- _EXTRACTED RECORDS_:
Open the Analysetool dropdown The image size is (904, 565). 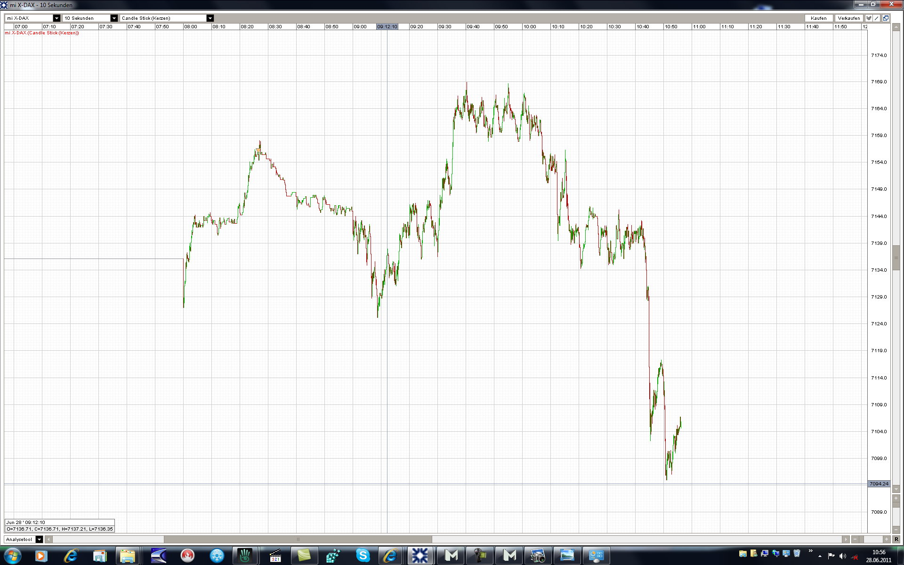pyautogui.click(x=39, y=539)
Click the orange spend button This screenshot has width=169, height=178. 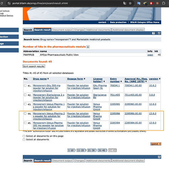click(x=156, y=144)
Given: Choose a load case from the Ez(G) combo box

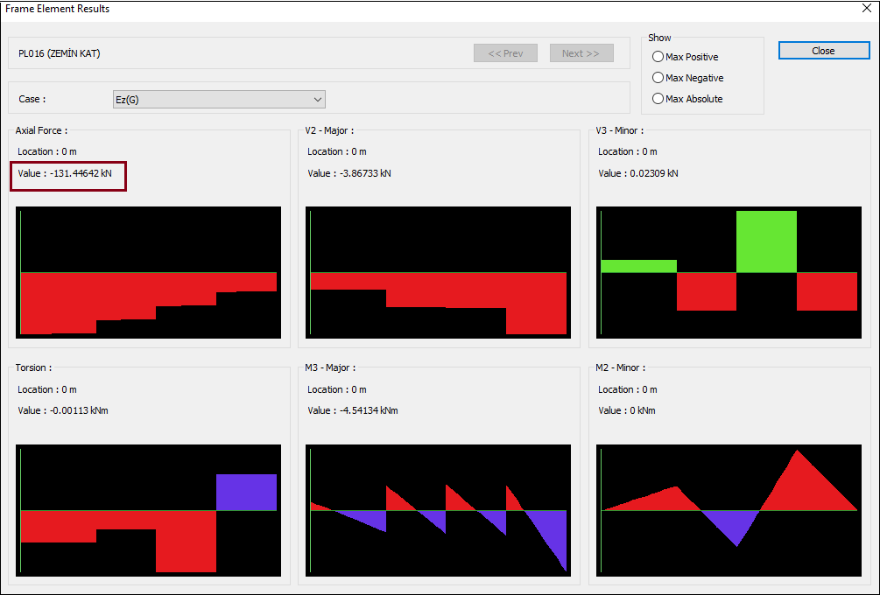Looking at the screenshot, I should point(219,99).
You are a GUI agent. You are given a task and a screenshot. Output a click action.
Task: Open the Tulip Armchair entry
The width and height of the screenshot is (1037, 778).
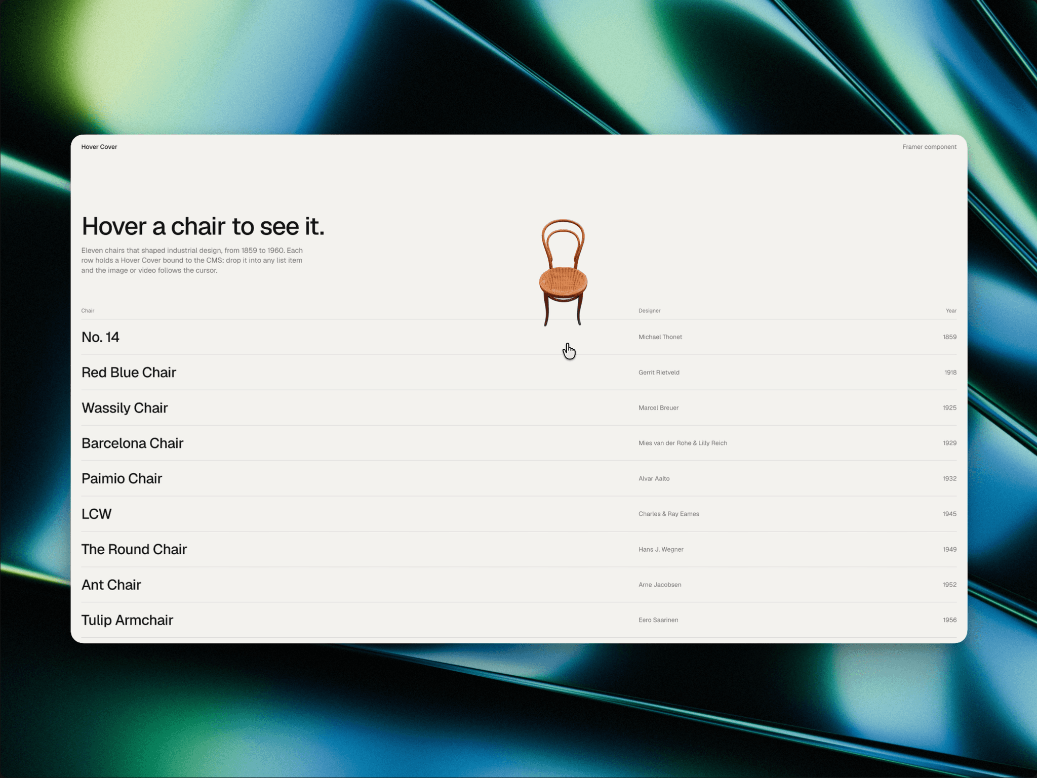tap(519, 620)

- _WHAT TO PRODUCE_:
Starting with the line that contains "You are a GUI" and continuing through the end of the material, rewrite those lines with "click action" changed to "tap action" and everything else kept the same, leaving out the pictures.

- _RESULT OF THIS TASK_:
You are a GUI agent. You are given a task and a screenshot. Output a tap action.
Task: Open the Tulip Armchair entry
The width and height of the screenshot is (1037, 778).
tap(519, 620)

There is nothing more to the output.